The type of oil used in cooking is equally important as the amount of oil used. Stir-frying, which involves using a small amount of cooking oil as the heat conductor, is one commonly used cooking method in Chinese cuisine. Choosing high smoke-point oils, such as peanut oil and canola oil (sources of monounsaturated and polyunsaturated fats), is preferred over palm and coconut oils, lard and butter. The latter choices contain saturated fats which may increase your cholesterol level and risk of heart disease. The Dietary Guidelines for Americans recommends that less than 10% of your daily calories come from saturated fat. Saturated fat can be found in animal and dairy products such as ground beef, poultry skin, lard, butter, whole milk and cream.

3. Watch out for sodium

Soy sauce, oyster sauce, fish sauce, hoisin sauce, black bean sauce, shrimp paste, bouillon cubes ... These flavor enhancers undoubtedly make dishes taste more delectable. While sodium is an essential nutrient—the body needs some for proper functioning—most Americans eat nearly three times more than necessary. For this reason, it's important to be mindful of your sodium intake. Including no more than 2,300 mg of sodium per day in your diet is recommended, the equivalent of 1 teaspoon of salt.

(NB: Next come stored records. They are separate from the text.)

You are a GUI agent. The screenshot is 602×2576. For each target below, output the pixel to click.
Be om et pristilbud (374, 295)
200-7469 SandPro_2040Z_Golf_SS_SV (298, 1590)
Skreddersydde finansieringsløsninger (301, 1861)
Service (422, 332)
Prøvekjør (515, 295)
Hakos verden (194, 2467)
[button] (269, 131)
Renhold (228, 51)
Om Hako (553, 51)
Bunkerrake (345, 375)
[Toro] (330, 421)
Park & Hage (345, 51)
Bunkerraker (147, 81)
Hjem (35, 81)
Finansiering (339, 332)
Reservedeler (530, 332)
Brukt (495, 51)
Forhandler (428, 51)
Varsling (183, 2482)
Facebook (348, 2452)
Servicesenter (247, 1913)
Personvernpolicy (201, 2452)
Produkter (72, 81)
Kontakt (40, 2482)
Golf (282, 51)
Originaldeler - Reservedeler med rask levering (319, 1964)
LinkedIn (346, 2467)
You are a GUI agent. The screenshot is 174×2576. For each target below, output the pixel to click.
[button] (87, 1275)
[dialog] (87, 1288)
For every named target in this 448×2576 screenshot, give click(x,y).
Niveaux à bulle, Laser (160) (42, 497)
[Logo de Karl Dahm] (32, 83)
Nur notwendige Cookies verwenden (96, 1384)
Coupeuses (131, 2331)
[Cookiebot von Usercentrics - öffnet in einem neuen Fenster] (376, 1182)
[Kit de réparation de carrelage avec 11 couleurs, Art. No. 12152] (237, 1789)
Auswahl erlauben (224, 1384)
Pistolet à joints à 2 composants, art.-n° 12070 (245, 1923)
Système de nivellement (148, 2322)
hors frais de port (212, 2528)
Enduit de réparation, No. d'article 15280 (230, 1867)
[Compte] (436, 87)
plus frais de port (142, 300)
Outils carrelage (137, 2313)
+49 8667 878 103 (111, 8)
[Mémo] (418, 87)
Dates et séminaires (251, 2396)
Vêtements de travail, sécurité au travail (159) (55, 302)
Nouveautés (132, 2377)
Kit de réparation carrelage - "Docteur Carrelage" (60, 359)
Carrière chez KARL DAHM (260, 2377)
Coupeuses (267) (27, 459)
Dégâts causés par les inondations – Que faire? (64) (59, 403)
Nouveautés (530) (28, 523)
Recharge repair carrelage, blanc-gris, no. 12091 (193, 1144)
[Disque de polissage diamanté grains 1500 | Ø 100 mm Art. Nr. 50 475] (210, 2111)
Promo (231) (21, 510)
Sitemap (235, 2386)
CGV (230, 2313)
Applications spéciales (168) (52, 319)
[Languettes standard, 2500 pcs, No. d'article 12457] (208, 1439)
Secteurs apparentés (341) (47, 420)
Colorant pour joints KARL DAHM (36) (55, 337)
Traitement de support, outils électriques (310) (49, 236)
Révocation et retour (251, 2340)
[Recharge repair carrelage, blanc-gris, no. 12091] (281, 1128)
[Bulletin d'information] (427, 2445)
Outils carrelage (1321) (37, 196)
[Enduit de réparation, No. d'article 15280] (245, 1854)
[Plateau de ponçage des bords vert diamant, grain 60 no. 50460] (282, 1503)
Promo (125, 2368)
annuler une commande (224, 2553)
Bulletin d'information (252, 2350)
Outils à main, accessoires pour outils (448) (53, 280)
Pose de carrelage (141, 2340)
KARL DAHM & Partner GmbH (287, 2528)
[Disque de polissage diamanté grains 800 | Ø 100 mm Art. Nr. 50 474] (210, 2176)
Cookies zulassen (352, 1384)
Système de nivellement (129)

To lower the amount of sodium in your diet, you can:

  • Prepare your meals at home to control the amount of salt and sodium-rich condiments you add to your meals.
  • Choose condiments with lower sodium content, such as low-sodium soy sauce.
  • Use naturally sodium-free herbs and spices to flavor your dishes, such as chile flakes, fennel, five-spice, star anise and white pepper.
  • Fortify your dishes with natural flavor enhancers. Aromatics such as ginger, garlic, onions, shallots, green onions, chives and chile peppers are excellent, flavorful foundations for many dishes,
  • Make your own broth or use no-salt-added broths instead of using packaged soups and bouillon cubes

4. Use nonstarchy vegetables as starch alternatives

Some nonstarchy vegetables may be eaten as alternatives to rice and noodles. If you're looking to lower the number of carbs in your meals but still crave the texture of rice and noodles, try our Cauliflower Chicken Fried "Rice" and Spaghetti Squash Lo Mein. Swapping in nonstarchy vegetables can also help you boost your fiber and nutrient intake.

5. Enjoy desserts in moderation

Prepackaged sweets and desserts such as egg tarts, tofu pudding and mango pudding, can be an occasional treat if you have diabetes. Be sure to read the Nutrition Facts label to determine how many carbohydrates are included in one serving. If you plan to make these from scratch, you can choose how much sugar you want to add and whether you wish to use a sugar substitute to sweeten your treat.

Bottom line

Chinese cuisine is vast. It not only differs greatly from region to region and city to city in China, but has different expressions throughout the globe as the food has spread with the diaspora. Much of Chinese cuisine is healthy, balanced and vegetable- and grain-focused. In America, many of the most popular and widely familiar forms of Chinese food may not be the healthiest for those living with diabetes. But many of those foods can still be a part of a healthy meal pattern. Being aware of your daily carb intake and knowing which foods contain carbohydrates, how many and how they're prepared is important. Being mindful of your fat and sodium intake is also key to managing your diabetes.